------ Information supplied

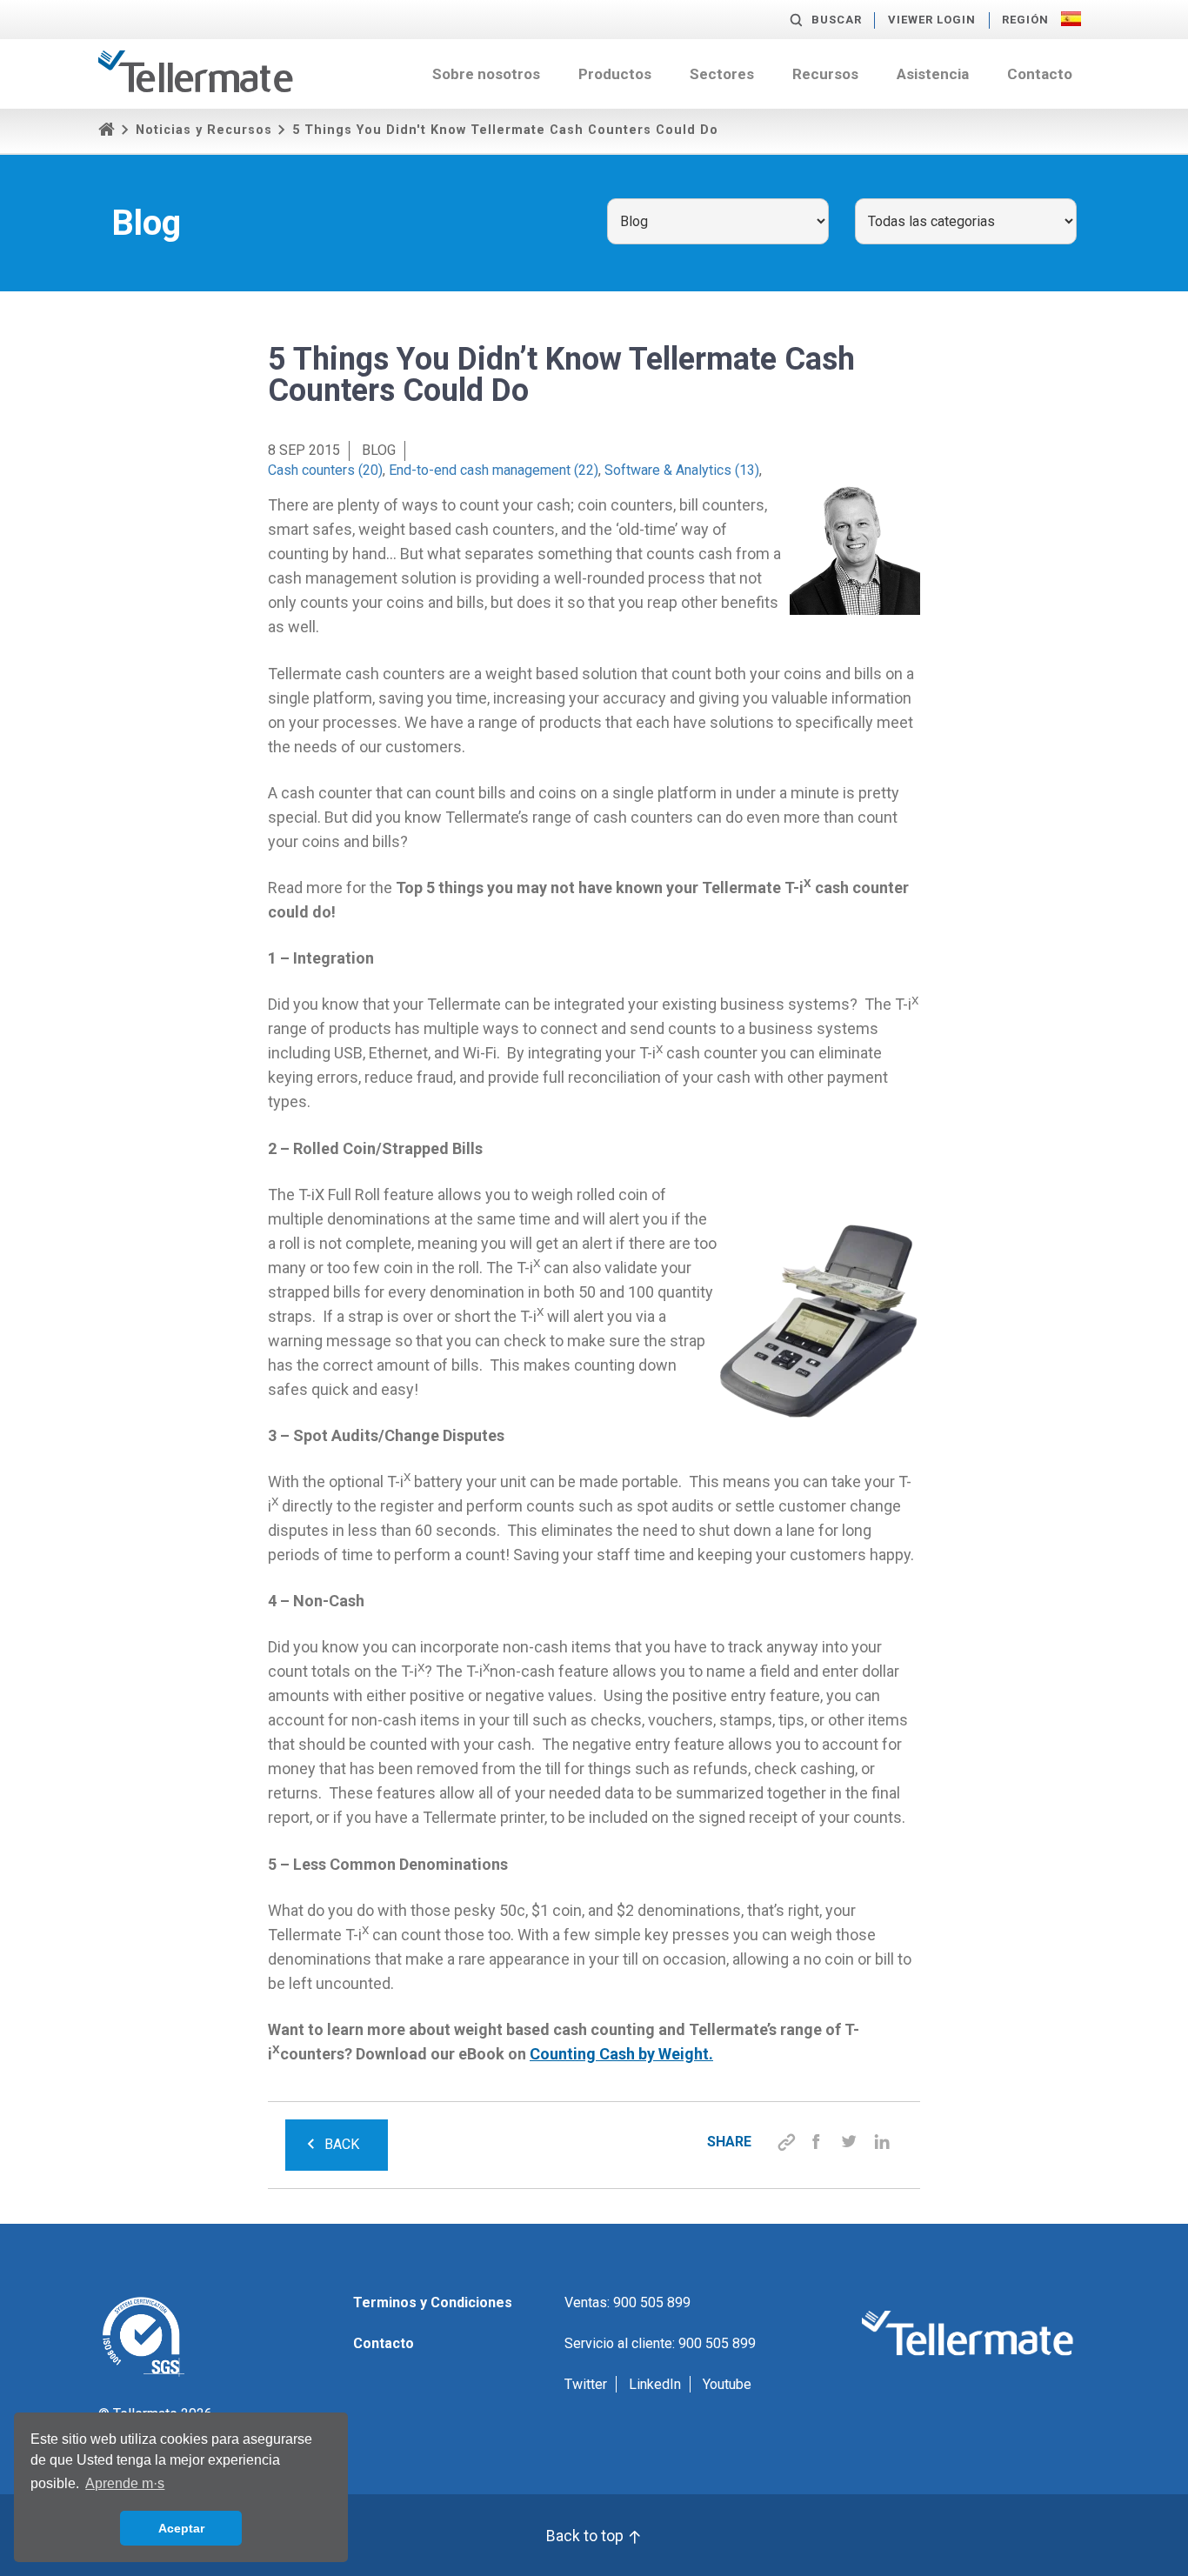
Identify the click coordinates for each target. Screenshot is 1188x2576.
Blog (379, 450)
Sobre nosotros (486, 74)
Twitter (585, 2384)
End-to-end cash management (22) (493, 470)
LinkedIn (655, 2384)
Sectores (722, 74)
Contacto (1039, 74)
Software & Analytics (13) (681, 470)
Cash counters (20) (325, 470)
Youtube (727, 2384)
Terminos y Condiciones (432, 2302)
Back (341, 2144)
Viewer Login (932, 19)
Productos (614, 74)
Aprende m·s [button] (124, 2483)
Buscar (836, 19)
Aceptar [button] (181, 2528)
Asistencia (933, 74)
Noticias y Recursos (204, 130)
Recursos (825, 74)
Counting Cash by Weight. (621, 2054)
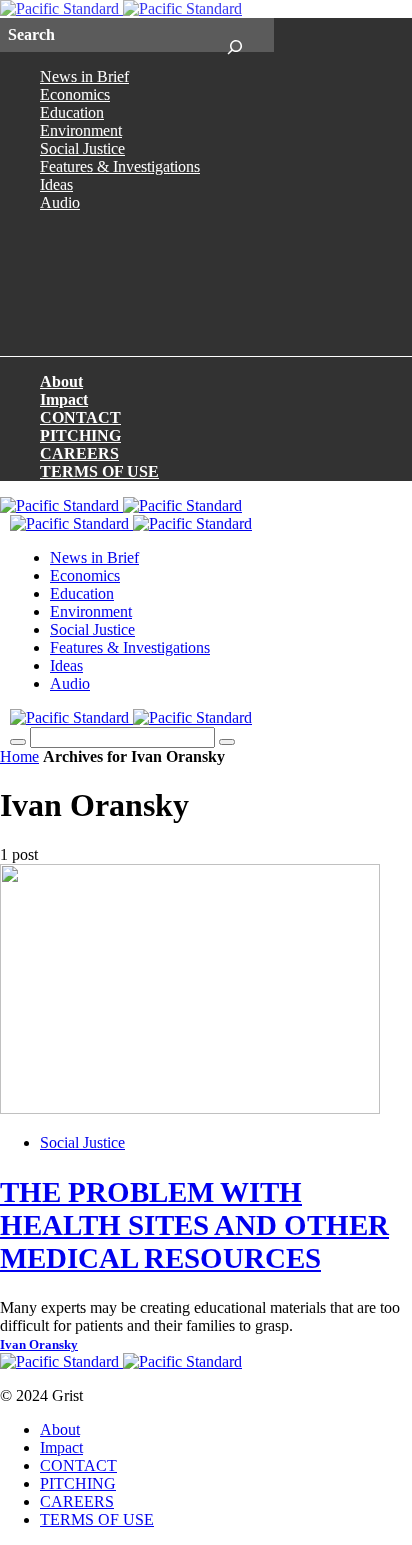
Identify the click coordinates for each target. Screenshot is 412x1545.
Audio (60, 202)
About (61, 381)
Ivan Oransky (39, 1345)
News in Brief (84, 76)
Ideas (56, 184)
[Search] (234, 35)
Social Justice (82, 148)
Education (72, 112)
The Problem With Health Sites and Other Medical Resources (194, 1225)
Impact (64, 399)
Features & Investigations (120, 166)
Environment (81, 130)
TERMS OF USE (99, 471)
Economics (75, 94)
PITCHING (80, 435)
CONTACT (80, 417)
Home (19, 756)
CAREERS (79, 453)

------------
------ Information supplied

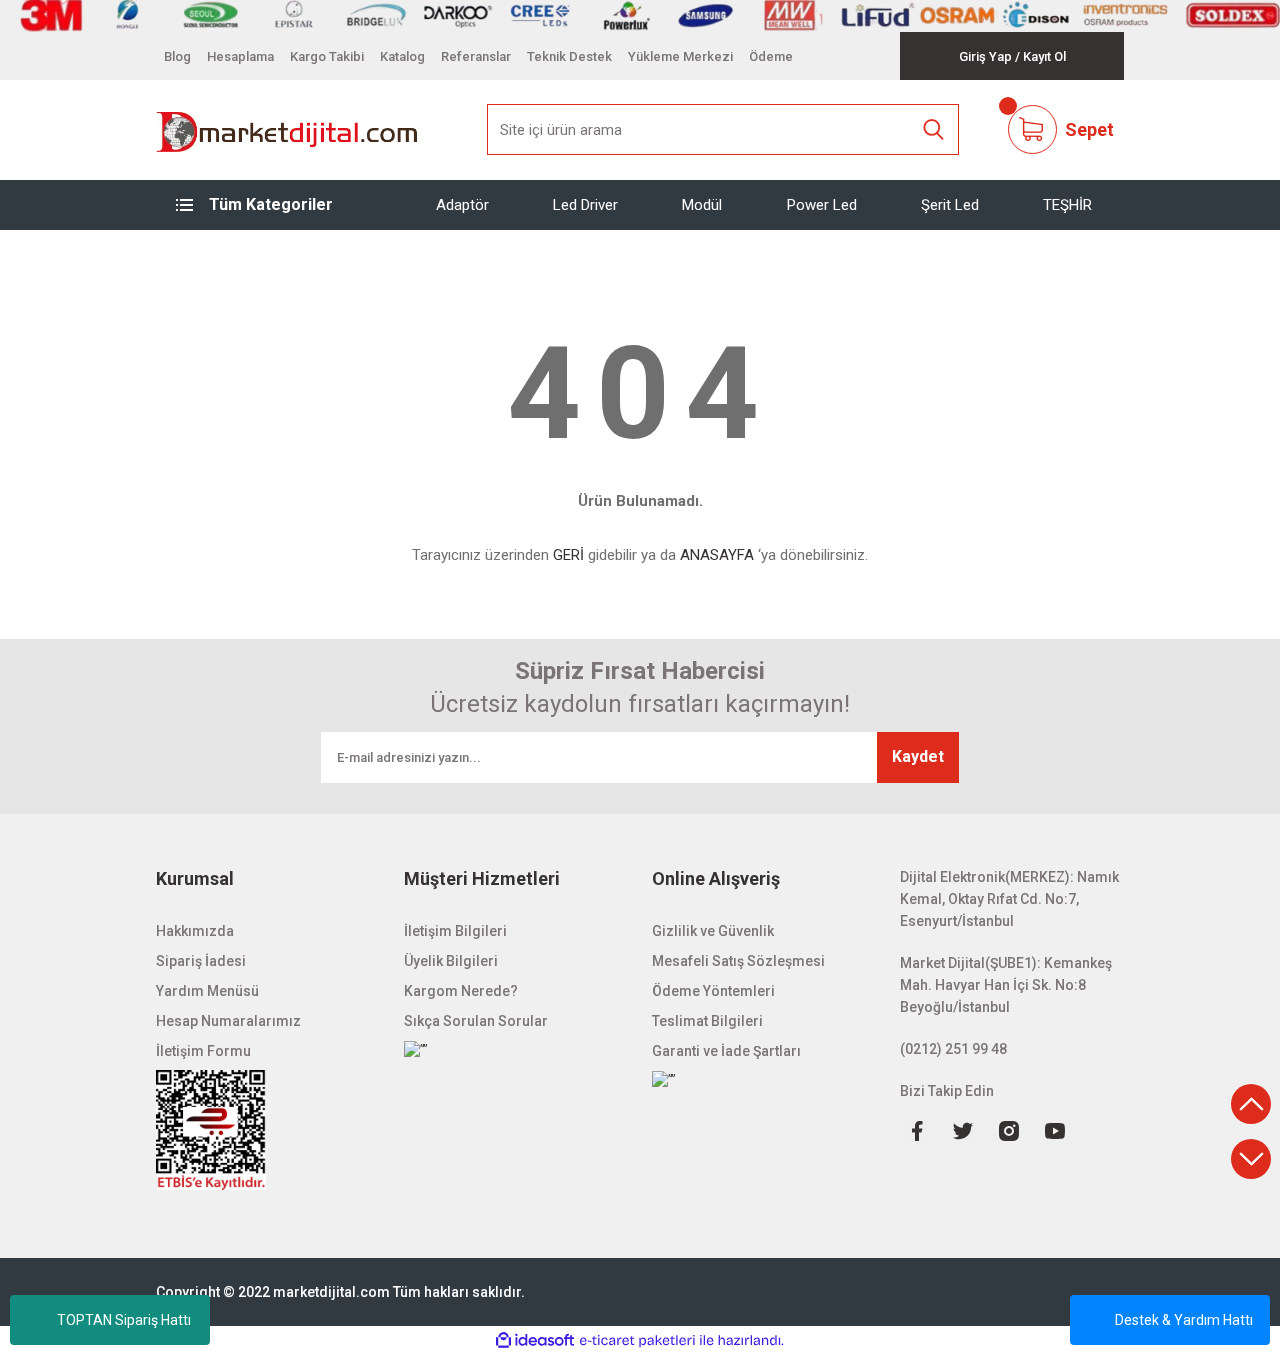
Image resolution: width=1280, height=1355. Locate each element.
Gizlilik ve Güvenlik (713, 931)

------------

§ Task to carry out: Give back exactly the lines above that run from the one with "Asistencia (933, 74)" to the one with "Education (72, 112)", including both, with the pictures left out.

§ Answer below:
Asistencia (933, 74)
Noticias y Recursos (204, 130)
Recursos (825, 74)
Counting Cash by Weight. (621, 2054)
Identify the click coordinates for each target. Screenshot is 412x1545.
Audio (60, 202)
About (61, 381)
Ivan Oransky (39, 1345)
News in Brief (84, 76)
Ideas (56, 184)
[Search] (234, 35)
Social Justice (82, 148)
Education (72, 112)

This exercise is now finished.